RECORD SET ::
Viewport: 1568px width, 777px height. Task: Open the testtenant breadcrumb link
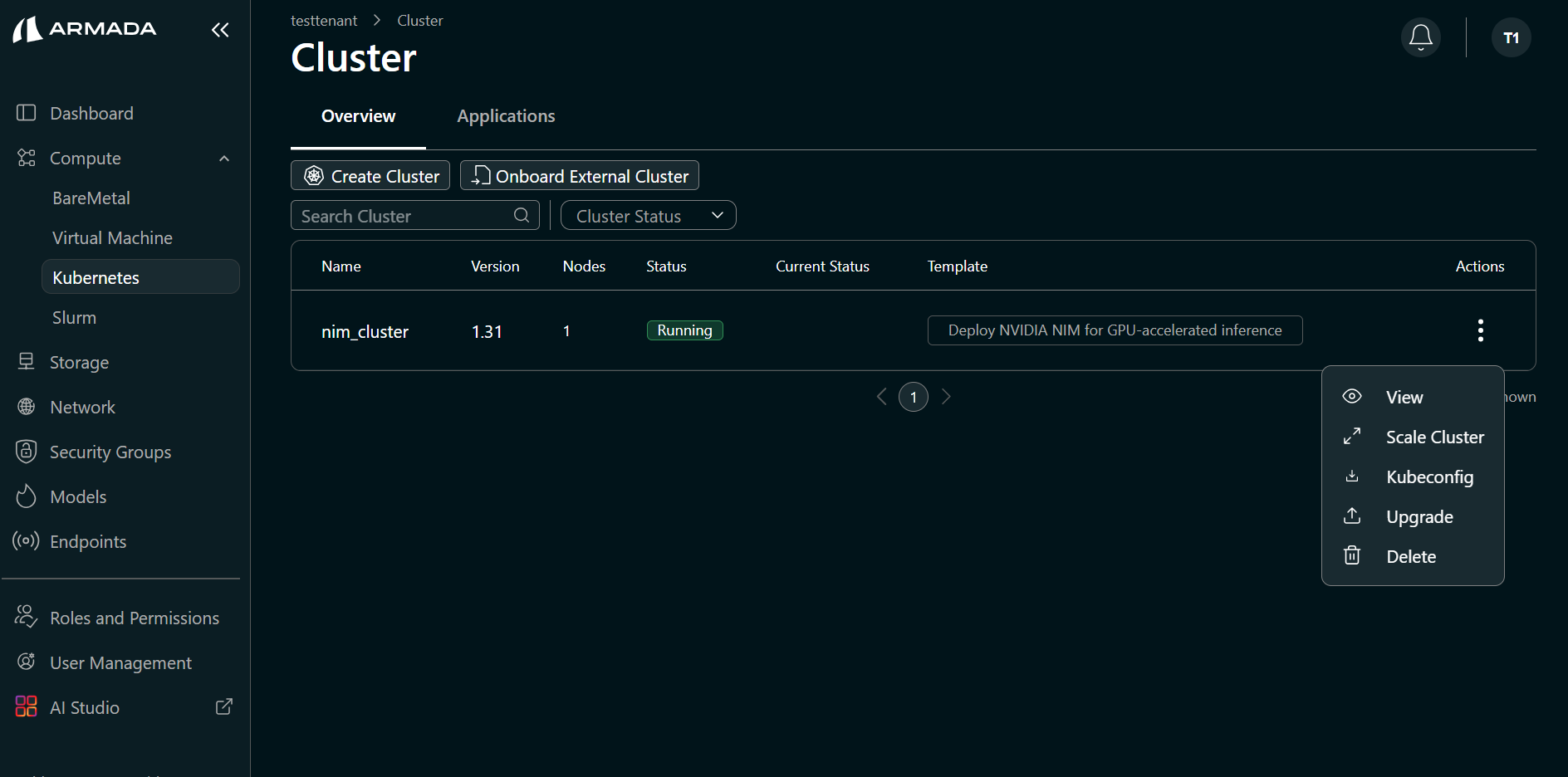(323, 20)
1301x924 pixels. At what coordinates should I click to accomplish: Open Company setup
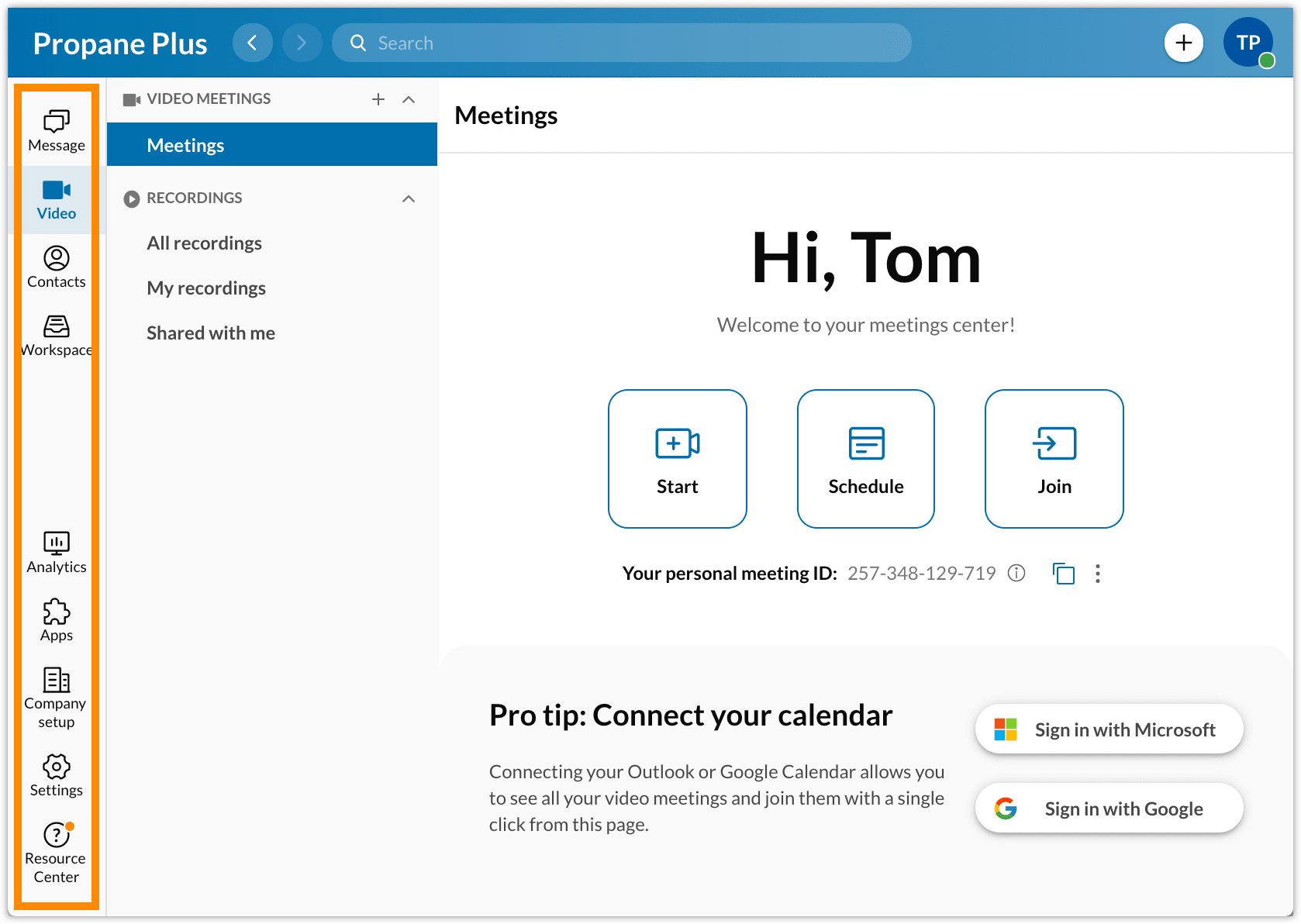pyautogui.click(x=56, y=695)
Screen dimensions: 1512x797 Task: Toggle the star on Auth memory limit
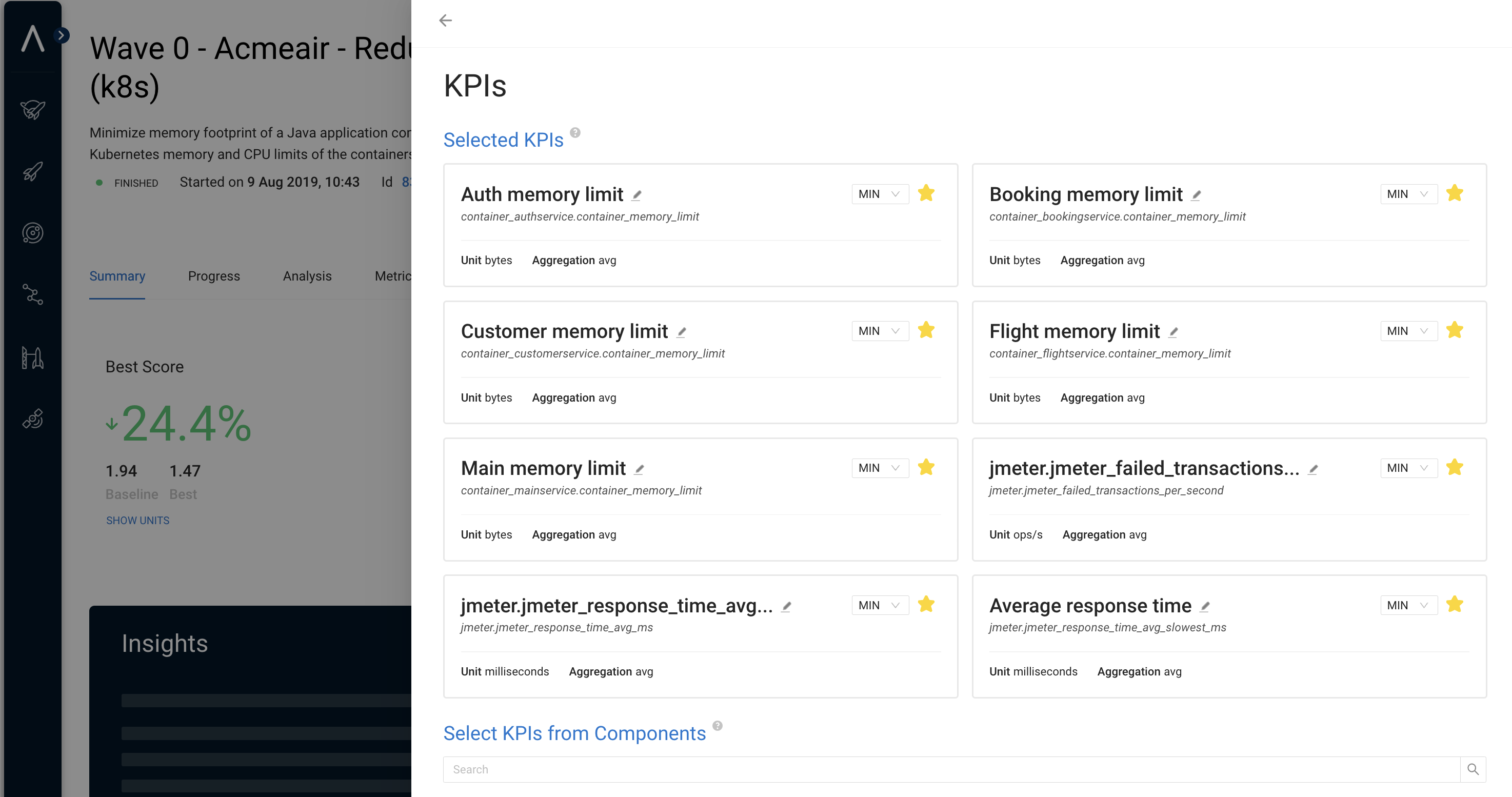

EXERCISE PROMPT :: Word for word, output the lines from the line bearing "1301x924 pixels. At" through the end of the records above, and only those, without the pictures.

SOLUTION TO THIS TASK ::
1301x924 pixels. At what coordinates should I click to accomplish: Open Company setup
pyautogui.click(x=56, y=695)
Screen dimensions: 1512x797 Task: Toggle the star on Auth memory limit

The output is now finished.